The one-year anniversary of the final version of the Oculus Rift is coming soon. Plenty of time for all those huge VR games to have been developed and published (especially given that Oculus Rift development kits had existed for three years prior to the final launch).

So, where are all those games?

When the Oculus Rift and the HTC Vive were published, pretty much everybody was enormously excited about them and praising them to the heavens, and predicting an entire new industry revolving around VR. Everything you could possibly imagine would become possible in VR. It would revolutionize the entire gaming industry. Old-fashioned games would become pretty much obsolete. Criticism was largely ignored and ridiculed by early adopters and fanboys, sometimes even to rather verbally aggressive extents.

So, almost a year has passed of the glorious VR generation. Where are all those games?

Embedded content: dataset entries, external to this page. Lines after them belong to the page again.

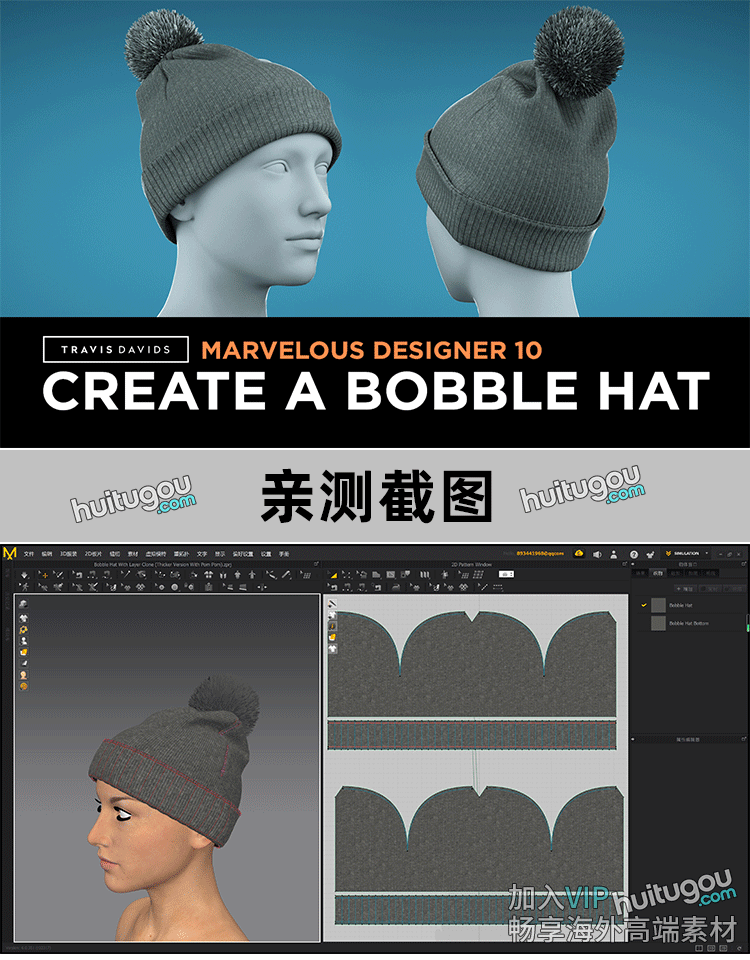Click the add button above fabric list
Viewport: 750px width, 960px height.
(x=685, y=588)
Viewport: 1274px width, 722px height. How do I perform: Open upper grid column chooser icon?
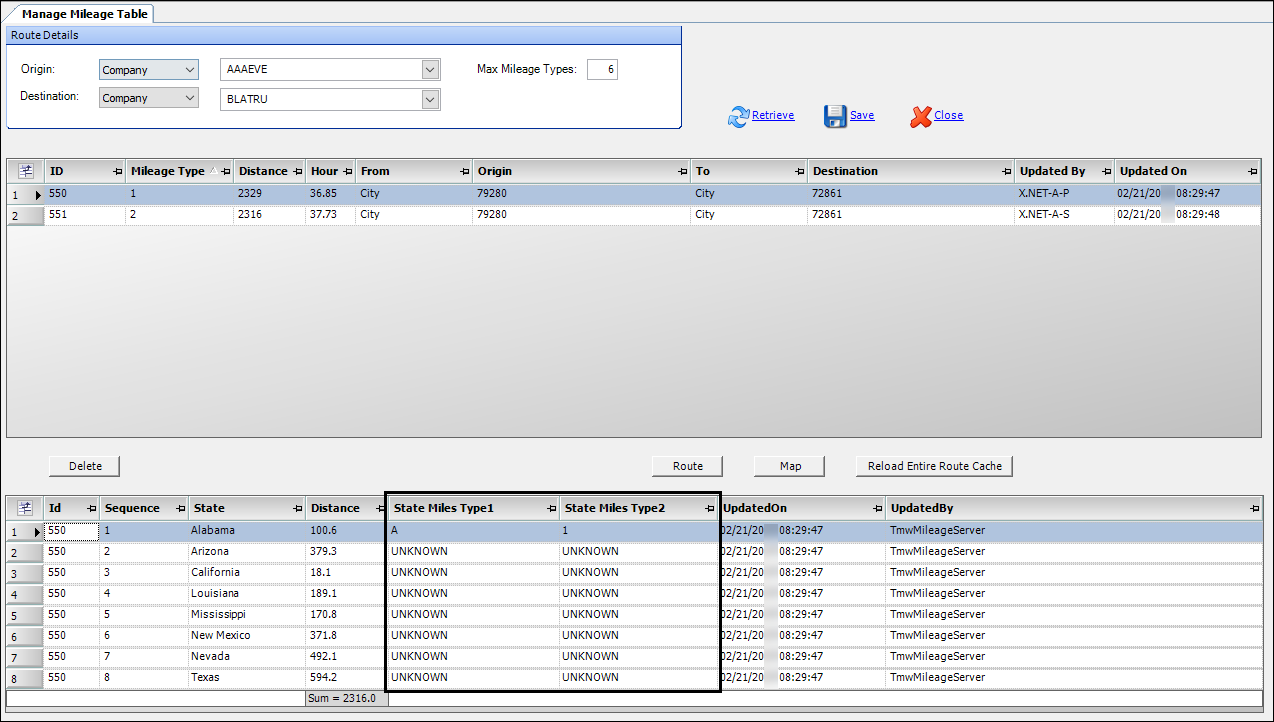point(26,171)
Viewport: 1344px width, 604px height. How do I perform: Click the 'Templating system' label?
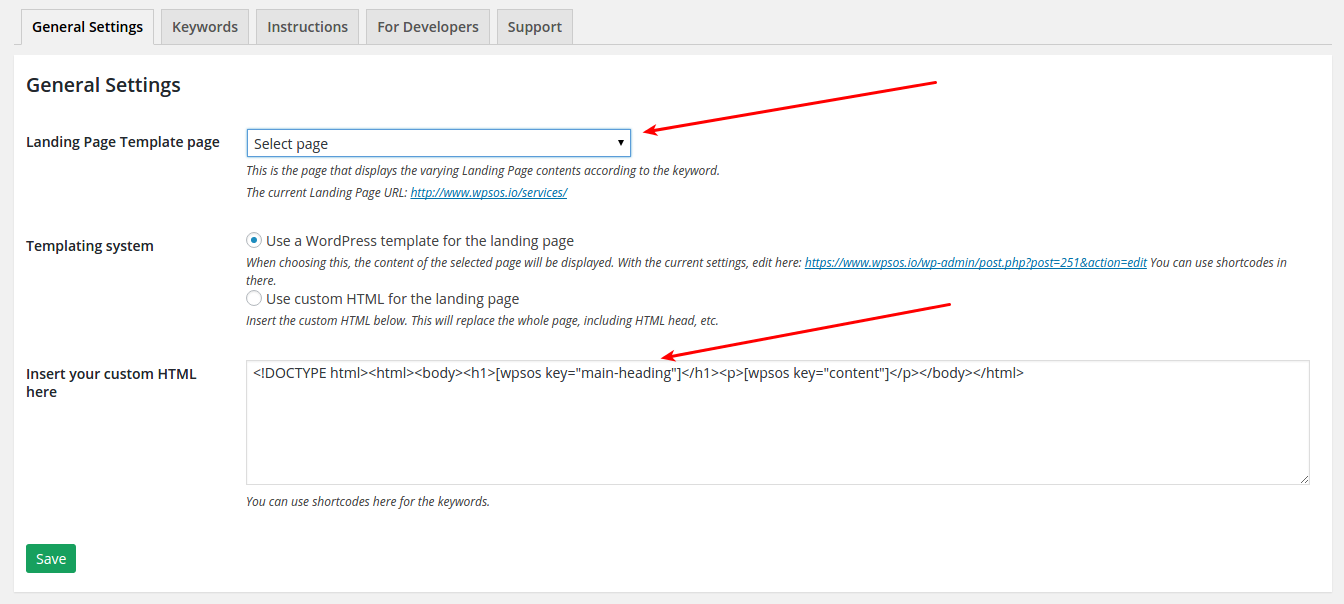click(x=90, y=246)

There are like a couple of games that you could barely call "triple-A". By far the vast majority of games available for them are tech demos and small indie games (most of which look like absolute crap, as I have previously commented here and here.) The big-name games just aren't there. The closest thing you have is optional VR headset support in some vehicle simulators and driving games (which could arguably be considered "triple-A" titles.)

Sales figures of the headsets themselves are absolutely abysmal. Just a few months after launch, after all the early adopters got their devices, adoption rates pretty much halted for both of the systems. And they were really abysmal to begin with. (The current estimate of adoption rates of the HTC Vive among all Steam users is about 0.18%, and for the Oculus rift 0.1%.)

As I have commented many, many times before, this isn't surprising in the least. The adoption rates would probably be abysmal even if the headsets costed $400. However, at $700-900, just forget about it. The fact that HTC, Valve and Oculus thought that they could sell the headsets at those exorbitant prices is just mind-bogglingly stupid. And the stupidest part of all this? Their prices haven't dropped a cent. Yeah, good luck selling them, dumbasses.

I'm not the only one who saw this happening, and is increasingly seeing it.

Just a few months after the headsets were published, people started seeing the warning signs, like for example reported in this video: VR failing already?

The PlayStation VR promised hope, though. It was more affordable, and it worked on existing hardware (namely the PlayStation 4) rather than requiring you to do expensive upgrades to your system. Relatively large amounts of triple-A titles for PSVR were promised and announced.

The PSVR has been out only for a couple of months, so it's too early to say. However, many people are already seeing the same warning signs: Relatively poor adoption rates (regardless of a rather large amount of early adopters), lack of real triple-A titles, announced titles with PSVR support being quietly dropped one after another...

PlayStation VR failing?

VR gaming is dead on arrival. (A more lighter-toned video on the subject, but they make good valid points.)

Why I sold my PlayStation VR. (Just the author's personal anecdote and opinion, but he is not alone in those sentiments.)

Why I'm losing faith in PlayStation VR.

You might ask why I'm writing about all this. Am I ridiculing VR and laughing at it? Is the tone of this post gleeful?

No, absolutely not. I'm writing this because I'm disappointed and frustrated. I wanted VR to succeed. I wanted to experience my all-time favorite games, and new games, in VR. I have been anxiously waiting to experience VR for about four years now.

But it seems that it isn't going to happen. I'm not going to buy an overly expensive toy with only a handful of tech demos and indie games for it, to collect dust on a shelf. I'm just not willing to spend that amount of money for a gimmick with little to no use.

And the ones to blame are those idiotic dumbasses at HTC and Oculus. They screwed it up royally. They could have made it work, but no. They didn't.

Sure, maybe VR will eventually recover in the future, in 5 to 10 years or so, with more affordable headsets and better third-party support, and perhaps the library of triple-A games will increase. Maybe. However, so far it's not looking very good.